Manpages

NAME

groff_char − groff glyph names

DESCRIPTION

This manual page lists the standard groff glyph names and the default input mapping, latin1. The glyphs in this document look different depending on which output device was chosen (with option −T for the man(1) program or the roff formatter). Glyphs not available for the device that is being used to print or view this manual page are marked with ’(N/A)’; the device currently used is ’html’.

In the actual version, groff provides only 8-bit characters for direct input and named entities for further glyphs. On ASCII platforms, input character codes in the range 0 to 127 (decimal) represent the usual 7-bit ASCII characters, while codes between 127 and 255 are interpreted as the corresponding characters in the latin1 (ISO-8859-1) code set by default. This mapping is contained in the file latin1.tmac and can be changed by loading a different input encoding. Note that some of the input characters are reserved by groff, either for internal use or for special input purposes. On EBCDIC platforms, only code page cp1047 is supported (which contains the same characters as latin1; the input encoding file is called cp1047.tmac). Again, some input characters are reserved for internal and special purposes.

All roff systems provide the concept of named glyphs. In traditional roff systems, only names of length 2 were used, while groff also provides support for longer names.

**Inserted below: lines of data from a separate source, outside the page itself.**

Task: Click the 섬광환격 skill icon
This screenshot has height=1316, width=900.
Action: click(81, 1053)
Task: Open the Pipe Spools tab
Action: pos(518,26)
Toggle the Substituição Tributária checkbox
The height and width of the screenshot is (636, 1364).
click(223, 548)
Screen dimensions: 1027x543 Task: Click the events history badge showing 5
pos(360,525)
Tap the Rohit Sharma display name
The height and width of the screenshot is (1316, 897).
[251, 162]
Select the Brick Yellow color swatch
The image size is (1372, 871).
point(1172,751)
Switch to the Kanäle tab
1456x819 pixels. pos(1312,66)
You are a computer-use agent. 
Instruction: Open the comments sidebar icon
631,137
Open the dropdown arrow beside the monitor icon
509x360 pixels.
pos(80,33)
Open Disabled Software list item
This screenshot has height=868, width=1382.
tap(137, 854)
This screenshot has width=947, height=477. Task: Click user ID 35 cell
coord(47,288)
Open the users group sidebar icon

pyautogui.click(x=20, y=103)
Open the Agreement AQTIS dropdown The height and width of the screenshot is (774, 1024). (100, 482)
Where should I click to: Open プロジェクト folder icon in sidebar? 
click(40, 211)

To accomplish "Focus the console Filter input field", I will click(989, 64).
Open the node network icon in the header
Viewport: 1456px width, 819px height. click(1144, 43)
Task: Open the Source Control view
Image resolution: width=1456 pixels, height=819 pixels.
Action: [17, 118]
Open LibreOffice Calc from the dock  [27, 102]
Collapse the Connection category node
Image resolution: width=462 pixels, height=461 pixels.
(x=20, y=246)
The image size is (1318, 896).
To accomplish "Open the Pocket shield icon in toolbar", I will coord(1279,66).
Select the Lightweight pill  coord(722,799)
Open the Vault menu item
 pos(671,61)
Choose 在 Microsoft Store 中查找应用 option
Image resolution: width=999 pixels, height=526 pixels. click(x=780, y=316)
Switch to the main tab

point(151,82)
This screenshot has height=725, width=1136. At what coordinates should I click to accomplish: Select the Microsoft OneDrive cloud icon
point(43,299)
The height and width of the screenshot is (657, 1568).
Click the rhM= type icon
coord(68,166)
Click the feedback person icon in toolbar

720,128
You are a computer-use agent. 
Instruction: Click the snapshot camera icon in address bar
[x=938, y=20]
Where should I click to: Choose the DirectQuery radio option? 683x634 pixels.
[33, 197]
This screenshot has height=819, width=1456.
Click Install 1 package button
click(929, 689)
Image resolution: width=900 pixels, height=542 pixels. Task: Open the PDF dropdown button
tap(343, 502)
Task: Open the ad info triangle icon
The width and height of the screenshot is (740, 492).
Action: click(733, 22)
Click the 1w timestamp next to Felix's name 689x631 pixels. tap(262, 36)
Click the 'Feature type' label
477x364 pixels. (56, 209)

It is strongly suggested that only named glyphs are used for all character representations outside of the printable 7-bit ASCII range.

Some of the predefined groff escape sequences (with names of length 1) also produce single glyphs; these exist for historical reasons or are printable versions of syntactical characters. They include ’\\’, ’\'’, ’\`’, ’\−’, ’\.’, and ’\e’; see groff(7).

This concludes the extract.